___ The data
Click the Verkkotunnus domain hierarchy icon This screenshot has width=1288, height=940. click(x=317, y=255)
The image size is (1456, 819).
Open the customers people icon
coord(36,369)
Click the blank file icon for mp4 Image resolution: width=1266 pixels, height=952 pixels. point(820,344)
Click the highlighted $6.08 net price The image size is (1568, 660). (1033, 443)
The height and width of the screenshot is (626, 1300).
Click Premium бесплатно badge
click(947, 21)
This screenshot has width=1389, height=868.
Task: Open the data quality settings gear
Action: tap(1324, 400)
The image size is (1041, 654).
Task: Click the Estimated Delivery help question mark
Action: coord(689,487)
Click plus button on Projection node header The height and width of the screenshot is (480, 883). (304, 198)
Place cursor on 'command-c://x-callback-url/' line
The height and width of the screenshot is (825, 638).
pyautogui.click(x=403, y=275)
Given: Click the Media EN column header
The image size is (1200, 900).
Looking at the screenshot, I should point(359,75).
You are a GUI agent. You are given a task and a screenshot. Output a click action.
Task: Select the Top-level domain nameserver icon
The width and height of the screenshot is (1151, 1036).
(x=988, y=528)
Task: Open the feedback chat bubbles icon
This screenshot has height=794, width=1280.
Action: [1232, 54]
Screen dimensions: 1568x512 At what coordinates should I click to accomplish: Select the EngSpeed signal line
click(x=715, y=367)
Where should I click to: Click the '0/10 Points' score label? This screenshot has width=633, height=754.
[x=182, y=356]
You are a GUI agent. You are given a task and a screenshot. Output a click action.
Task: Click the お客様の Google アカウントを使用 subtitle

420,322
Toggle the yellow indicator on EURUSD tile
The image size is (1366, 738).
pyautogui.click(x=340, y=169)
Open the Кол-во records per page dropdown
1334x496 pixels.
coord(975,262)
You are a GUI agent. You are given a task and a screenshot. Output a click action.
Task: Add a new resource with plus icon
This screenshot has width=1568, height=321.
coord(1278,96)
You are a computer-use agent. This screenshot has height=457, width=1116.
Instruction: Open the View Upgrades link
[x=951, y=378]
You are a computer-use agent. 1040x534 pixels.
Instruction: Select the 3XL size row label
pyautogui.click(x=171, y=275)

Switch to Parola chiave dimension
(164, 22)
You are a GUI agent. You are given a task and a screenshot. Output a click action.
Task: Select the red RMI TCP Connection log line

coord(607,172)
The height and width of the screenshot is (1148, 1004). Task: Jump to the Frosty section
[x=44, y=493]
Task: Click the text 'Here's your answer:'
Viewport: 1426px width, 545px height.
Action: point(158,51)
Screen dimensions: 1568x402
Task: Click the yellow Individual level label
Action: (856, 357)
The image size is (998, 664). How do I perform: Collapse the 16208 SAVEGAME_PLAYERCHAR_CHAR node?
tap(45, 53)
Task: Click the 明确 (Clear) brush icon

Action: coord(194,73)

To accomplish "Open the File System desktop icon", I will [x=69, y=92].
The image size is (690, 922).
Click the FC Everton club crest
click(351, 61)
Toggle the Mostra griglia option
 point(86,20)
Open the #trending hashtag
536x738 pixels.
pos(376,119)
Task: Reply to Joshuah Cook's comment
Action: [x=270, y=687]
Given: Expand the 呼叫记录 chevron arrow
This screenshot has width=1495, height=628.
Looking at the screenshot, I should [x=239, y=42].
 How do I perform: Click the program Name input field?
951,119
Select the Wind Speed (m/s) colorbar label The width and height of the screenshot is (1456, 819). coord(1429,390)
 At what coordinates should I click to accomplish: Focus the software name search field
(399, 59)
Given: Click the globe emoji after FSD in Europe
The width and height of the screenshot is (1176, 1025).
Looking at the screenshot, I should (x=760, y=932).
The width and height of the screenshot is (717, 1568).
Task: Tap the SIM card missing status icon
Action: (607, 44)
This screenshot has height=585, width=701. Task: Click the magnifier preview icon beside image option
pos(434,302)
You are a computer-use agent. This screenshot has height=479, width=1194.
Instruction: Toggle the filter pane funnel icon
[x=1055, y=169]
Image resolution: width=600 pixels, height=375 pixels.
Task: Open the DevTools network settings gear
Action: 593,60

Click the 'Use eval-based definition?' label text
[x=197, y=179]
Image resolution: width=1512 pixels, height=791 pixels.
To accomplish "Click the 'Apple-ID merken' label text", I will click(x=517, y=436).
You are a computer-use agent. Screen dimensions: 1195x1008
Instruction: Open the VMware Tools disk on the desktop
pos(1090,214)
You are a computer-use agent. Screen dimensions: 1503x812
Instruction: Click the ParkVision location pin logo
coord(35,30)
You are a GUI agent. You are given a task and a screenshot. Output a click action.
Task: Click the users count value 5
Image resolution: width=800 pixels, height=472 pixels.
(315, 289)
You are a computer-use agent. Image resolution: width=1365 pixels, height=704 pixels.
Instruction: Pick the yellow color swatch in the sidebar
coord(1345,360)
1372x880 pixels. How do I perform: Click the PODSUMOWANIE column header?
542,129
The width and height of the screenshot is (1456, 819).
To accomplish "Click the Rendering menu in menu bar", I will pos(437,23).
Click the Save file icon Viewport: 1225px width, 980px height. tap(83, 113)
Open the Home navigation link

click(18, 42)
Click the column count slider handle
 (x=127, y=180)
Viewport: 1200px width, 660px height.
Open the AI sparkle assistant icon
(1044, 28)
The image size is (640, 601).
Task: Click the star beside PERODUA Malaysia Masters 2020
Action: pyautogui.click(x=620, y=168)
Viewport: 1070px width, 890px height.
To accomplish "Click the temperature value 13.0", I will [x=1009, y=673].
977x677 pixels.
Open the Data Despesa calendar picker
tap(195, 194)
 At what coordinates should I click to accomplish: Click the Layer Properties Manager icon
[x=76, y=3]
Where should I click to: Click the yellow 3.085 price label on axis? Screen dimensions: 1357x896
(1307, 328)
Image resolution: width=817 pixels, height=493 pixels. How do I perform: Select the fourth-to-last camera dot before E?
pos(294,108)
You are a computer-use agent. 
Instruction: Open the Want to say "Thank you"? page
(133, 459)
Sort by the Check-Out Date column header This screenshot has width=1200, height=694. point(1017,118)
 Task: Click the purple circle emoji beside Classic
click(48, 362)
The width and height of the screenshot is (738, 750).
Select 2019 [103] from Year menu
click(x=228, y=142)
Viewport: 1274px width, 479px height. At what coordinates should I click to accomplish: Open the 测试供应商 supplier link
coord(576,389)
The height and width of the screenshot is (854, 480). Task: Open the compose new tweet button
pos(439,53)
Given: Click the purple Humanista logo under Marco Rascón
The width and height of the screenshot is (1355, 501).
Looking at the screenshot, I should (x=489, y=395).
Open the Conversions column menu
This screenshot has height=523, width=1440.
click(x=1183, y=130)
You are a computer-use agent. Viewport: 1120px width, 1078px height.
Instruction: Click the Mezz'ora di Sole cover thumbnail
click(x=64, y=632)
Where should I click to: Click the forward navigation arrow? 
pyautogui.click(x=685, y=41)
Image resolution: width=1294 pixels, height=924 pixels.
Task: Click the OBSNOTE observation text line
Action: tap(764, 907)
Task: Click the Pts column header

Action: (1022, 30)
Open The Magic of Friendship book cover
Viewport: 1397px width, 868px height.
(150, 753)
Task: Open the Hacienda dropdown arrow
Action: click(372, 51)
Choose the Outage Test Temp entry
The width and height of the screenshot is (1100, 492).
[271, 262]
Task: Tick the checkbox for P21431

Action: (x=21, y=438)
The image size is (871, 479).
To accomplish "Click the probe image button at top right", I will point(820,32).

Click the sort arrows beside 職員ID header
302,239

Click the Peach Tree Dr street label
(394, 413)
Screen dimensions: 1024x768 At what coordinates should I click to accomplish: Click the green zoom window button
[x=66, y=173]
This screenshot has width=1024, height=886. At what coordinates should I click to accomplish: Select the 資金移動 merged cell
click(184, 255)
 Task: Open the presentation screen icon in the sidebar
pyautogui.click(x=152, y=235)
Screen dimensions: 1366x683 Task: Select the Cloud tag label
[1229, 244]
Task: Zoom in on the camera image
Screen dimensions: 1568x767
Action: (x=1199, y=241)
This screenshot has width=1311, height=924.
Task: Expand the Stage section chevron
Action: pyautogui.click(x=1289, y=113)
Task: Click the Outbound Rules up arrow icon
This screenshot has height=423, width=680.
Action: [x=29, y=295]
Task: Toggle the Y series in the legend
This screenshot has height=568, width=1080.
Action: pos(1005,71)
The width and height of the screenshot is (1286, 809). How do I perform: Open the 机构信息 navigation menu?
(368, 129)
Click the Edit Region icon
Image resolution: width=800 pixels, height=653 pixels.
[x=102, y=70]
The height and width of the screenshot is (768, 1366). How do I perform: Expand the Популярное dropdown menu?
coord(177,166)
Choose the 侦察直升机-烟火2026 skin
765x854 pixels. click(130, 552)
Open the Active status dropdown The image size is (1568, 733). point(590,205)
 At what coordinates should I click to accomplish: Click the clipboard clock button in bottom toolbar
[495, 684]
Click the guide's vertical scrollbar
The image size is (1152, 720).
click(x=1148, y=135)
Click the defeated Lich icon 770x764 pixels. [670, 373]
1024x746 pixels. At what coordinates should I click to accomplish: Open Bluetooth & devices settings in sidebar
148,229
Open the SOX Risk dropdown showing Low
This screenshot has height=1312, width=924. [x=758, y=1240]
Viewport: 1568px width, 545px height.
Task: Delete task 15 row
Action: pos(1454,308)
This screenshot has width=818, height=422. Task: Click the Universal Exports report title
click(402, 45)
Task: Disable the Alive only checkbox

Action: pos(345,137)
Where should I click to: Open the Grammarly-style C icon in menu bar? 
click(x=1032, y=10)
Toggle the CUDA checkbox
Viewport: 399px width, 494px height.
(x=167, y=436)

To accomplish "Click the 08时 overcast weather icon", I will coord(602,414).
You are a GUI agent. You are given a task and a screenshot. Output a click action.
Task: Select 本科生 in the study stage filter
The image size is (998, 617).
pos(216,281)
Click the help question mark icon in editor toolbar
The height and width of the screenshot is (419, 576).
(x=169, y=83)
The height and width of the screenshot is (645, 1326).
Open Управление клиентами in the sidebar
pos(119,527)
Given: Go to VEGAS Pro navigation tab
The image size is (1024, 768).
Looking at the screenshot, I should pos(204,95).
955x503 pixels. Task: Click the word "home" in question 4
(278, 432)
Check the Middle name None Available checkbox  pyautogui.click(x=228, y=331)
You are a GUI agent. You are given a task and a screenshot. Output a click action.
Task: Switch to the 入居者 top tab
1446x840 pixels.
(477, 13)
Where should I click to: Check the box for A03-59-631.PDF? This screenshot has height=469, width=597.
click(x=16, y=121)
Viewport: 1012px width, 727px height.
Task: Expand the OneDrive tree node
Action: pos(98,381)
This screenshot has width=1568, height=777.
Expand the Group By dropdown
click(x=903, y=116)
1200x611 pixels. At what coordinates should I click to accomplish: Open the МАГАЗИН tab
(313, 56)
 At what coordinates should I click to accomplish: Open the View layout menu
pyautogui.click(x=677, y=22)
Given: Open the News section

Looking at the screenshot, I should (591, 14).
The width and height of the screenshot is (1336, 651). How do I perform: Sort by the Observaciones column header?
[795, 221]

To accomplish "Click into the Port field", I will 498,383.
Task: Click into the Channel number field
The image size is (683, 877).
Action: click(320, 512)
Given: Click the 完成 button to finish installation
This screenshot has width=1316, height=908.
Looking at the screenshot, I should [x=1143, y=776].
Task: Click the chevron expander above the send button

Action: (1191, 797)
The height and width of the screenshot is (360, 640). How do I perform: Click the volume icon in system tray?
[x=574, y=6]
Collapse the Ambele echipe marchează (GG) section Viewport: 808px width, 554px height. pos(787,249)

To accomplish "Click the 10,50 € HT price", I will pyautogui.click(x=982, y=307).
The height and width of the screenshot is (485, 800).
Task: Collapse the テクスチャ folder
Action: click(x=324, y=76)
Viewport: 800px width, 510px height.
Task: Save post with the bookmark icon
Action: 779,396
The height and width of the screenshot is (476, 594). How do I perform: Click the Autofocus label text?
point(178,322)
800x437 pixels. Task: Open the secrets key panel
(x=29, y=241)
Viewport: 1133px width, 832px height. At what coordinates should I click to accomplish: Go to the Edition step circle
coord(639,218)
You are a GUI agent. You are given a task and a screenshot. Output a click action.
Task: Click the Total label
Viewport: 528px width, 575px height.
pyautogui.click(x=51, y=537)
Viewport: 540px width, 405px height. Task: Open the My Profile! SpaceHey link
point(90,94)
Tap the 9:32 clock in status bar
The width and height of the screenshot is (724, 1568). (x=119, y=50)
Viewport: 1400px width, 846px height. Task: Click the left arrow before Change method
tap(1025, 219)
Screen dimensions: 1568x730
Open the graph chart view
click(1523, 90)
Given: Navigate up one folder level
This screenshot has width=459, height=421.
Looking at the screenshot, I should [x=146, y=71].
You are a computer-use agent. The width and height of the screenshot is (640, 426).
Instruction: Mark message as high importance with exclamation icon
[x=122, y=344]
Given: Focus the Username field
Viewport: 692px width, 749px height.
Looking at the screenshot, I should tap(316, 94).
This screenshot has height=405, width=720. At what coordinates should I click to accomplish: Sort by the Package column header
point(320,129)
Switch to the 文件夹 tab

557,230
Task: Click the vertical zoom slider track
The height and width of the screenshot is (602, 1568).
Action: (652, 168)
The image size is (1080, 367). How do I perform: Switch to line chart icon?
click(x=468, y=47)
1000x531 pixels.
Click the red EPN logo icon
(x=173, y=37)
______
* [Exercise aim] Take from the entries every line that has the string "value".

* [Written solution]
Task: Click the users count value 5
To accomplish "Click the temperature value 13.0", I will [x=1009, y=673].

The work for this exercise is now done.